-------- Given records

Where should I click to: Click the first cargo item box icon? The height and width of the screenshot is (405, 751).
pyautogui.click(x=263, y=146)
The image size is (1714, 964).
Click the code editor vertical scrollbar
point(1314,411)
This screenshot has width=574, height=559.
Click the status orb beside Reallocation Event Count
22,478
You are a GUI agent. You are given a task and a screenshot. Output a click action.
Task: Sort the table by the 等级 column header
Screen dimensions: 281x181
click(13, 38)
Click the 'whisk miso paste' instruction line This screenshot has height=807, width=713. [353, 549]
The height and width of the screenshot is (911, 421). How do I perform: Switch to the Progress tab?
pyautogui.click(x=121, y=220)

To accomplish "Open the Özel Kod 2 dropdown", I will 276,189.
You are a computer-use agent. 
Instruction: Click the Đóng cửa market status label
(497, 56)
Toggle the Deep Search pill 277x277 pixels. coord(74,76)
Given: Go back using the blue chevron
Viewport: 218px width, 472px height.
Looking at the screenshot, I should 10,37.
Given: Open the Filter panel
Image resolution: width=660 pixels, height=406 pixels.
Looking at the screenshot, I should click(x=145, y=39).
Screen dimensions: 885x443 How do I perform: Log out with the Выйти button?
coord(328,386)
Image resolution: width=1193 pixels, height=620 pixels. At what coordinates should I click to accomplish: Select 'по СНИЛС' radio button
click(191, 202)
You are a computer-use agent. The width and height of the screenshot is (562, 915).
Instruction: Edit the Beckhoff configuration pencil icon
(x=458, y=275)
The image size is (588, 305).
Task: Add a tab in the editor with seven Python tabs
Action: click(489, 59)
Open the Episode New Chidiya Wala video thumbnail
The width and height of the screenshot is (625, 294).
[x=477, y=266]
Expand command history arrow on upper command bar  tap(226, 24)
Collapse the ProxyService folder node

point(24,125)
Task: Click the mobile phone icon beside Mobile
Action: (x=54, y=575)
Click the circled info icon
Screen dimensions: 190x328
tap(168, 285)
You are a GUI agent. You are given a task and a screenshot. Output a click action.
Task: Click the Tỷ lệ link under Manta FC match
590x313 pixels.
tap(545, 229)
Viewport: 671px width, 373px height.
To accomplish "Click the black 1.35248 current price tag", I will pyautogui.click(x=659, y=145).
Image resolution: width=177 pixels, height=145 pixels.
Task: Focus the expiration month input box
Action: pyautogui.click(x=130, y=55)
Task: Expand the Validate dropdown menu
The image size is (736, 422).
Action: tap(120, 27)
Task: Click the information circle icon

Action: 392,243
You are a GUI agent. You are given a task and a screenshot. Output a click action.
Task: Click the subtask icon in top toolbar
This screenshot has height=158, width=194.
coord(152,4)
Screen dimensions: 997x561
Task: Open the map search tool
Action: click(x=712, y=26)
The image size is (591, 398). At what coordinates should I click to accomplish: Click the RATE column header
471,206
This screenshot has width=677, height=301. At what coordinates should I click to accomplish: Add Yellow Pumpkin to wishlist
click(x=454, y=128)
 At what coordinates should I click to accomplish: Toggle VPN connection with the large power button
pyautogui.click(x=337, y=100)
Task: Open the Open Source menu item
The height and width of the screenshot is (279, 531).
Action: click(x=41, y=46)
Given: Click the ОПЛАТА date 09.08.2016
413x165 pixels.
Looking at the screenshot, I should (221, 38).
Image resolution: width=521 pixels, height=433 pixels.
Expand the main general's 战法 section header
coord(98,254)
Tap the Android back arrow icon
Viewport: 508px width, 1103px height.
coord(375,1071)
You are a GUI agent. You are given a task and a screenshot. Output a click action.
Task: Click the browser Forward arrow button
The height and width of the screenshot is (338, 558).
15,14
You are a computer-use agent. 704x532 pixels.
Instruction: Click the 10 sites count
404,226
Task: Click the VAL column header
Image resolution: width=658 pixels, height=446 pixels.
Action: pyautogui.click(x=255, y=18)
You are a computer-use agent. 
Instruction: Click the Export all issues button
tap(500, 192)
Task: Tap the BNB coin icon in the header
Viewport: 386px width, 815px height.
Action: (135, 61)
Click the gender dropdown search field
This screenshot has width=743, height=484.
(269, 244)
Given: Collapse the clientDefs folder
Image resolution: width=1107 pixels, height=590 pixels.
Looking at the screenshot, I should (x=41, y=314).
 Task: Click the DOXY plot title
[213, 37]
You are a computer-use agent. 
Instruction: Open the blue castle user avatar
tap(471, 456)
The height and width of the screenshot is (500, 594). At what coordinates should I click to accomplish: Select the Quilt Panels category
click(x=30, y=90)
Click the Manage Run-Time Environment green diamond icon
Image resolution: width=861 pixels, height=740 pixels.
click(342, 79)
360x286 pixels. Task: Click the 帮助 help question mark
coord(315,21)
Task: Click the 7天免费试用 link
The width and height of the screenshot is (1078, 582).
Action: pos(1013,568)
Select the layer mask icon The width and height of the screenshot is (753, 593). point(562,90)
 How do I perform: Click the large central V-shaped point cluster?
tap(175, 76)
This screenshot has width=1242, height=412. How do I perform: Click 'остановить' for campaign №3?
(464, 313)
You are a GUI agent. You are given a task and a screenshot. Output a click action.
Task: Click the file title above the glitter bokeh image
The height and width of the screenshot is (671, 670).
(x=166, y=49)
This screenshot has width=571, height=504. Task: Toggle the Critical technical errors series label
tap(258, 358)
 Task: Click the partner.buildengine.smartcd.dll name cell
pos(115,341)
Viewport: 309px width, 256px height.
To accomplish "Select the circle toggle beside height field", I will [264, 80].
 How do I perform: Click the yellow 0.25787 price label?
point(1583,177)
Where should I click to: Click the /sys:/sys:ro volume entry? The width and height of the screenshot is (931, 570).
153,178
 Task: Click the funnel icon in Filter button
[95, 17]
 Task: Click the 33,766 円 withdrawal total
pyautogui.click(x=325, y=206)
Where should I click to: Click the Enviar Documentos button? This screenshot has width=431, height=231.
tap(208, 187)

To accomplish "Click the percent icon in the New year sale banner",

----------------

§ Work request:
In the data above, find the line that contains "Task: Click the Tỷ" and the line that contains "Given: Collapse the clientDefs folder". Repeat exactly those lines and every line between them, and only those.

§ Answer to this exercise:
Task: Click the Tỷ lệ link under Manta FC match
590x313 pixels.
tap(545, 229)
Viewport: 671px width, 373px height.
To accomplish "Click the black 1.35248 current price tag", I will pyautogui.click(x=659, y=145).
Image resolution: width=177 pixels, height=145 pixels.
Task: Focus the expiration month input box
Action: pyautogui.click(x=130, y=55)
Task: Expand the Validate dropdown menu
The image size is (736, 422).
Action: tap(120, 27)
Task: Click the information circle icon

Action: 392,243
You are a GUI agent. You are given a task and a screenshot. Output a click action.
Task: Click the subtask icon in top toolbar
This screenshot has height=158, width=194.
coord(152,4)
Screen dimensions: 997x561
Task: Open the map search tool
Action: click(x=712, y=26)
The image size is (591, 398). At what coordinates should I click to accomplish: Click the RATE column header
471,206
This screenshot has width=677, height=301. At what coordinates should I click to accomplish: Add Yellow Pumpkin to wishlist
click(x=454, y=128)
 At what coordinates should I click to accomplish: Toggle VPN connection with the large power button
pyautogui.click(x=337, y=100)
Task: Open the Open Source menu item
The height and width of the screenshot is (279, 531).
Action: click(x=41, y=46)
Given: Click the ОПЛАТА date 09.08.2016
413x165 pixels.
Looking at the screenshot, I should (221, 38).
Image resolution: width=521 pixels, height=433 pixels.
Expand the main general's 战法 section header
coord(98,254)
Tap the Android back arrow icon
Viewport: 508px width, 1103px height.
coord(375,1071)
You are a GUI agent. You are given a task and a screenshot. Output a click action.
Task: Click the browser Forward arrow button
The height and width of the screenshot is (338, 558).
15,14
You are a computer-use agent. 704x532 pixels.
Instruction: Click the 10 sites count
404,226
Task: Click the VAL column header
Image resolution: width=658 pixels, height=446 pixels.
Action: pyautogui.click(x=255, y=18)
You are a computer-use agent. 
Instruction: Click the Export all issues button
tap(500, 192)
Task: Tap the BNB coin icon in the header
Viewport: 386px width, 815px height.
Action: (135, 61)
Click the gender dropdown search field
This screenshot has width=743, height=484.
(269, 244)
Given: Collapse the clientDefs folder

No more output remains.